It was not possible to survey non-responders to data requests, so any potential reasons for this should be considered as speculation.
The purpose of clinical research is to improve treatment and outcomes for patients, but also to do so ethically and efficiently, with the minimum possible number of patients subjected to experimental treatments in trials. Sharing of individual patient data (IPD) can allow multiple questions to be answered using the same data, thus preventing the unnecessary exposure of further patients to experimental treatments. There is an increasing expectation that researchers should share trial data when requested. Funding bodies such as the US National Institutes of Health and UK Medical Research Council1 2 now require researchers to agree to share data before funding is granted. Further, the International Committee of Medical Journal Editors3 also now require researchers to indicate their intention to share data in order for the trial paper to be published, as promoted by journals such as the British Medical Journal and Public Library of Science (PLoS) journals.4 5 With respect to commercial trials, some sponsors openly share their trial data.6–8 However, even with these policies in place, investigators may still face challenges in accessing IPD.9 In a survey of academics who were corresponding authors for clinical trials, 88% said that they were in favour of data sharing, with 75% believing that it should be mandatory.10 However, only 18% of the researchers surveyed said their funder required them to share their data and of these, only 57% had actually shared data.10
The Stroke Trials Unit at the University of Nottingham has coordinated several studies that depend on pooled analyses of clinical or preclinical IPD: Optimising the Analysis of Acute Stroke Trials (OAST) collaboration,11–14 Dipyridamole In Stroke Collaboration,15 16 Community Occupational Therapy for Stroke,17 NXY-059 for experimental stroke18 and Progesterone for experimental stroke.19 None of these projects could obtain IPD for all included trials. Two further studies are ongoing: Optimising the analysis of cognition collaboration (OA-Cog) and the Optimising the analysis of vascular prevention trials collaboration (OA-Prevention). These studies aim to identify the most efficient statistical techniques for analysing either cognition or vascular prevention data, respectively. Their analyses will be performed using IPD from randomised controlled trials involving patients with, or at risk of developing, either cognitive impairment or dementia, or vascular events such as stroke or myocardial infarction.
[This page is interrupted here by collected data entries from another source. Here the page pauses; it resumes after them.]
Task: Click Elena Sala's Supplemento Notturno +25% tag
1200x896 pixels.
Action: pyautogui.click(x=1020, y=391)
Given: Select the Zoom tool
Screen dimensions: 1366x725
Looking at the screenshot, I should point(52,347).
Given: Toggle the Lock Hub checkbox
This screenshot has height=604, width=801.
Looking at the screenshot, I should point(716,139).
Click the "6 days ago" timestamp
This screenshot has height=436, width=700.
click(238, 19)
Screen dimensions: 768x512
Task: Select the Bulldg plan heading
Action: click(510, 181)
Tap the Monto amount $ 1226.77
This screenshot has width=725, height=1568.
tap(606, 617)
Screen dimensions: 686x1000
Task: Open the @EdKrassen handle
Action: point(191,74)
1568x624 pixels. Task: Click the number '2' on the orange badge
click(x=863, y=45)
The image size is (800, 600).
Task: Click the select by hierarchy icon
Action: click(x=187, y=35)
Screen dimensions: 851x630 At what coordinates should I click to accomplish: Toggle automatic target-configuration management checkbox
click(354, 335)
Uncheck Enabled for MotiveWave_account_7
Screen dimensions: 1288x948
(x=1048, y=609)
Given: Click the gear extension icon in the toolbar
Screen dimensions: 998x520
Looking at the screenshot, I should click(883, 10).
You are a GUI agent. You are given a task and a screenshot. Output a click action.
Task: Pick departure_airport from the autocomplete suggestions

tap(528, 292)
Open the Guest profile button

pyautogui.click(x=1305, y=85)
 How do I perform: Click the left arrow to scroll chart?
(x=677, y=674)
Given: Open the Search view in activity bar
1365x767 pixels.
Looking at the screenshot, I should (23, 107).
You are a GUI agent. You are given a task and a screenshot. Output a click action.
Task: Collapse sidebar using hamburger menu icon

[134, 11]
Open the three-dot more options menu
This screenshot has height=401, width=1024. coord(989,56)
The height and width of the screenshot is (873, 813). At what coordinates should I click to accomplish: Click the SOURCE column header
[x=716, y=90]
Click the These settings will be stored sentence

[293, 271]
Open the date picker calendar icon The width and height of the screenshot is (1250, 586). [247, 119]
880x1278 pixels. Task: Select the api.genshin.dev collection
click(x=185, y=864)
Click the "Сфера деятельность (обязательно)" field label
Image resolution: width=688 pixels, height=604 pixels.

We report our experience of identifying and contacting chief investigators, and obtaining and analysing trial IPD for the OA-Cog and OA-Prevention studies.
OA-Cog and OA-Prevention
Both studies finalised protocols and received research ethics committee waivers prior to commencing the data sharing phase. Strategies for identifying relevant trials and requesting IPD were similar and followed those used previously (OAST study).11–14 First, relevant trials were identified through searches of the Cochrane Database of Systematic Reviews and PubMed using specific keywords related to the particular study (eg, OA-Cog ‘Dementia’ and ‘Alzheimer’s disease’; OA-Prevention ‘Stroke prevention’). The resulting outputs from these searches were then evaluated for relevance by PS and LJW. Detailed search strategies are not essential for this paper and will be reported as part of the individual studies.
Trials were eligible for inclusion if the primary analysis was statistically significant with a p value<0.05, showing either benefit or harm, or were included in a systematic review showing statistically significant benefit or harm overall. Trials were excluded if they were not randomised, were neutral (p≥0.05) within a neutral review, did not collect outcome data required in the studies (for OA-Cog this was global cognition score and for OA-Prevention severity of vascular event data) or met at least two of the following conditions: <50 participants; published before 1995; full publication of the primary analysis was unavailable.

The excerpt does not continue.